What I ended up doing was to write a small script that would parse my Wordpress backup file and then recreate the /blog/ and /archive/ directories, as if the posts were actually stored there:
string template = @"layout: false
---
<!DOCTYPE html>
<html>
<head>
<title>Redirecting to [Title]</title>
<link rel=""canonical"" href=""[Permalink]""/>
<meta http-equiv=""content-type"" content=""text/html; charset=utf-8"" />
<meta http-equiv=""refresh"" content=""0;url=[Permalink]"" />
</head>
<body>
Redirecting to <a href=""[Permalink]"">[Title]</a>...
</body>
</html>";
void Main()
{
var outputPath = @"D:\Projects\improve.dk (GIT)\source\";
var xmlPath = @"D:\Projects\improve.dk (GIT)\marksrasmussen-blog.wordpress.2014-03-08.xml";
var xml = File.ReadAllText(xmlPath);
var xd = new XmlDocument();
xd.LoadXml(xml);
var nsmgr = new XmlNamespaceManager(xd.NameTable);
nsmgr.AddNamespace("content", "http://purl.org/rss/1.0/modules/content/");
nsmgr.AddNamespace("wp", "http://wordpress.org/export/1.2/");
foreach (XmlNode item in xd.SelectNodes("//item"))
{
var title = item.SelectSingleNode("title").InnerText;
var date = Convert.ToDateTime(item.SelectSingleNode("pubDate").InnerText);
var slug = item.SelectSingleNode("wp:post_name", nsmgr).InnerText;
var indexHtml = template
.Replace("[Permalink]", "http://improve.dk/" + slug + "/")
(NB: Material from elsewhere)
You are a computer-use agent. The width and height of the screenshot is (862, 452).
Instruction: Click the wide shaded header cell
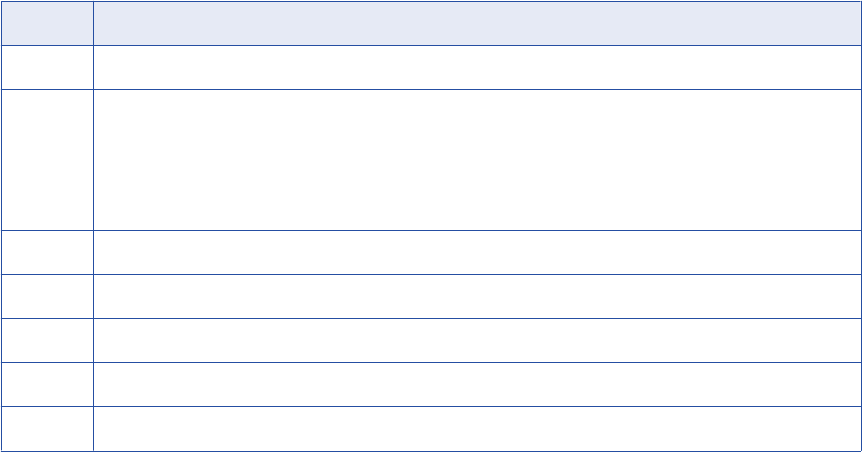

.Replace("[Title]", HttpUtility.HtmlEncode(title));
// First create the /archive/ entry
var outputFolder = Path.Combine(outputPath, "archive", date.Year.ToString(), date.Month.ToString().PadLeft(2, '0'), date.Day.ToString().PadLeft(2, '0'), slug + ".aspx");
var indexPath = Path.Combine(outputFolder, "index.html");
Directory.CreateDirectory(outputFolder);
File.WriteAllText(indexPath, indexHtml);
// Then the /blog/ entry
outputFolder = Path.Combine(outputPath, "blog", date.Year.ToString(), date.Month.ToString().PadLeft(2, '0'), date.Day.ToString().PadLeft(2, '0'), slug);
indexPath = Path.Combine(outputFolder, "index.html");
Directory.CreateDirectory(outputFolder);
File.WriteAllText(indexPath, indexHtml);
}
}
Now the post stored directly in the root, while placeholders have been put in place in the old /blog/ and /archive/ directories. The placeholder code is very simple:
layout: false
---
<!DOCTYPE html>
<html>
<head>
<title>Redirecting to TxF presentation materials</title>
<link rel="canonical" href="http://improve.dk/txf-presentation-materials/"/>
<meta http-equiv="content-type" content="text/html; charset=utf-8" />
<meta http-equiv="refresh" content="0;url=http://improve.dk/txf-presentation-materials/" />
</head>
<body>
Redirecting to <a href="http://improve.dk/txf-presentation-materials/">TxF presentation materials</a>...
</body>
</html>
It’s simply a small script that contains a meta refresh tag that sends the user on to the new URL. By utilizing the ´rel=”canonical”` meta tag, I ensure that this retains the SEO value as if I had performed a 302 redirect.
Going Forward
Creating the placeholder files is a one-off task, seeing as I’ll only ever need to redirect posts that precede the time when I changed my URL structure to contain neither the /blog/ and /archive/ prefixes, nor the dates. All posts from the beginning of 2013 were published using the current URL scheme, which I intend to keep for the foreseeable future.